5. Signature: (required)
 
/s/ Timothy Young  
Signature of Officer
 
*If any proposed amendment would alter or change any preference or any relative or other right given to any class or series of outstanding shares, then the amendment must be approved by the vote, in addition to the affirmative vote otherwise required, of the holders of shares representing a majority of the voting power of each class or series affected by the amendment regardless to limitations or restrictions on the voting power thereof.
 
IMPORTANT: Failure to include any of the above information and submit with the proper fees may cause this filing to be rejected.
 
This form must be accompanied by appropriate fees.

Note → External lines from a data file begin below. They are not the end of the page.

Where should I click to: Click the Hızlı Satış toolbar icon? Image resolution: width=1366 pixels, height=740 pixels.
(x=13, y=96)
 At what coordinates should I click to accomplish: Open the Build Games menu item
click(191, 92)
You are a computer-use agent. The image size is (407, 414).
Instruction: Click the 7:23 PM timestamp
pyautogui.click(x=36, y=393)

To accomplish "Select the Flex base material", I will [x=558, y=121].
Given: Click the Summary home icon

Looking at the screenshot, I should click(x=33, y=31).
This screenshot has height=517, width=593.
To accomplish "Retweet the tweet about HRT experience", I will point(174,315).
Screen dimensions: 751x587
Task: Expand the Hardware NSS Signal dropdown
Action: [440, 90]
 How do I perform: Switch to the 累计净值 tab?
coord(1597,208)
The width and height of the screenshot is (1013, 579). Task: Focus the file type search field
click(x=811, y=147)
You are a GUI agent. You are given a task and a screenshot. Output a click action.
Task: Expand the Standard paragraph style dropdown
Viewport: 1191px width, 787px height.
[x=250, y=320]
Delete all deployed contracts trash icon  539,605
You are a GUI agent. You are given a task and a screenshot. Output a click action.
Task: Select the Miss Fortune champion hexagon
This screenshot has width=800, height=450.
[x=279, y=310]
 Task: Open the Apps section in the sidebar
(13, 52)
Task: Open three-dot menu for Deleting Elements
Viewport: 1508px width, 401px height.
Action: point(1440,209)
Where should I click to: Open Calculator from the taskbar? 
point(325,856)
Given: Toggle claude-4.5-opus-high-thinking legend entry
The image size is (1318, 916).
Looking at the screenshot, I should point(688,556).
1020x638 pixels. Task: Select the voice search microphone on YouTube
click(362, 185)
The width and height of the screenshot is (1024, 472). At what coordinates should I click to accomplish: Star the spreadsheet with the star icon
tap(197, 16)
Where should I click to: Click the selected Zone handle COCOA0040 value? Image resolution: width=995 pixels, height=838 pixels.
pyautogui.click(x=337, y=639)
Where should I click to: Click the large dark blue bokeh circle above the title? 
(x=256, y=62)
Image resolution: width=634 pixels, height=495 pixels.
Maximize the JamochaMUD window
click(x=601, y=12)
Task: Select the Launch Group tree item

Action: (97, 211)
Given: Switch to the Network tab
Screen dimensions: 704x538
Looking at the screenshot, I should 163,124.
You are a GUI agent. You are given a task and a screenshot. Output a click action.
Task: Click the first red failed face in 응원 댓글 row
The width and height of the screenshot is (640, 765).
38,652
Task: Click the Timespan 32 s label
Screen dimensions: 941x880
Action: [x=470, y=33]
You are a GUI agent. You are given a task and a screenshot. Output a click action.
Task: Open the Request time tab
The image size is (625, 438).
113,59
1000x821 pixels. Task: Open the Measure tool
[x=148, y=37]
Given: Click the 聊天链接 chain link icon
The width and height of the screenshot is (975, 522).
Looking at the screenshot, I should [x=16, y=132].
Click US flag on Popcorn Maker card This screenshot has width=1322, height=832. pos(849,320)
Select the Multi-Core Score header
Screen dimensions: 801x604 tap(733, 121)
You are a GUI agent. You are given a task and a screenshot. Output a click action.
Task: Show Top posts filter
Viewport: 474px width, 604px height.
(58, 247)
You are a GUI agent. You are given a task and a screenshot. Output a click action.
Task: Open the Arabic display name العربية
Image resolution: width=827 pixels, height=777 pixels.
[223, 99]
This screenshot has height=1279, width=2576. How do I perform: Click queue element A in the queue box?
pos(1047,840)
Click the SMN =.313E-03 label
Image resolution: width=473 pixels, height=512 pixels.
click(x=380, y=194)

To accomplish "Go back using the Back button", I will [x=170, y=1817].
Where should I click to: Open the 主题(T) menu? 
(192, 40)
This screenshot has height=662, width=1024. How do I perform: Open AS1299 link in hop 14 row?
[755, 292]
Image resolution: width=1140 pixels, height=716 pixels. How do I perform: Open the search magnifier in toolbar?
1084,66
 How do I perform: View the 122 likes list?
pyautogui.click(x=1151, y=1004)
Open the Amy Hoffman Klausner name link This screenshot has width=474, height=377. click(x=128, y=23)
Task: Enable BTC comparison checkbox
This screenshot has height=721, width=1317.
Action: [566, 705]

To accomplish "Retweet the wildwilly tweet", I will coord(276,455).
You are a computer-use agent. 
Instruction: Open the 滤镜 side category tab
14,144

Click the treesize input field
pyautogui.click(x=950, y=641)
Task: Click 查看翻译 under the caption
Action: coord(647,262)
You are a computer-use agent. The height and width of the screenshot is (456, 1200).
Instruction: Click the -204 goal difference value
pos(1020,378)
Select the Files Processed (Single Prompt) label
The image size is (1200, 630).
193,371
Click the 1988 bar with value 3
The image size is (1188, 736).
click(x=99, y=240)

Nevada Secretary of State Amend Profit-After
Revised: 8-31-11
 
 
 

 
 
Addendum A
 
Certificate of Amendment to Articles of Incorporation
For Nevada Profit Corporations
(Pursuant to NRS 78.385 and 78.390• After Issuance of Stock)
1. Name of corporation:
 
HyperSolar, Inc.
 
2. The articles have been amended as follows: (provide article numbers, if available)
 
Article FOURTH is hereby amended such that the aggregate number of shares that the Corporation shall have the authority to issue is 1,005,000,000, of which (i) 1,000,000,000 shall be shares of common stock, par value $0.001 per share, and (ii) 5,000,000 shall be shares of preferred stock, par value $0.001.
 
The board of directors shall have the authority to authorize the issuance of the Preferred Stock from time to time in one or more classes or series, and to state in the resolution or resolutions from time to time adopted providing for the issuance thereof the following:
 
(a)     Whether or not the class or series shall have voting rights, full or limited, the nature and qualifications, limitations and restrictions on those rights, or whether the class or series will be without voting rights;
 
(b)     The number of shares to constitute the class or series and the designation thereof;
 
(c)     The preferences and relative, participating, optional or other special rights, if any, and the qualifications, limitations, or restrictions thereof, if any, with respect to any class or series;
 
(d)     Whether or not the shares of any class or series shall be redeemable and if redeemable, the redemption price or prices, and the time or times at which, and the terms and conditions upon which, such shares shall be redeemable and the manner of redemption;
 
(e)     Whether or not the shares of a class or series shall be subject to the operation of retirement or sinking funds to be applied to the purchase or redemption of such shares for retirement, and if such retirement or sinking funds be established, the amount and the terms and provisions thereof;
 
(f)     The dividend rate, whether dividends are payable in cash, stock of the Corporation, or other property, the conditions upon which and the times when such dividends are payable, the preference to or the relation to the payment of dividends payable on any other class or classes or series of stock, whether or not such dividend shall be cumulative or noncumulative, and if cumulative, the date or dates from which such dividends shall accumulate;
 
(g)     The preferences, if any, and the amounts thereof which the holders of any class or series thereof are entitled to receive upon the voluntary or involuntary dissolution of, or upon any distribution of assets of, the Corporation;
 
(h)     Whether or not the shares of any class or series are convertible into, or exchangeable for, the shares of any other class or classes or of any other series of the same or any other class or classes of stock of the Corporation and the conversion price or prices or ratio or ratios or the rate or rates at which such exchange may be made, with such adjustments, if any, as shall be stated and expressed or provided for in such resolution or resolutions; and
 
(i)     Such other rights and provisions with respect to any class or series as may to the board of directors seem advisable.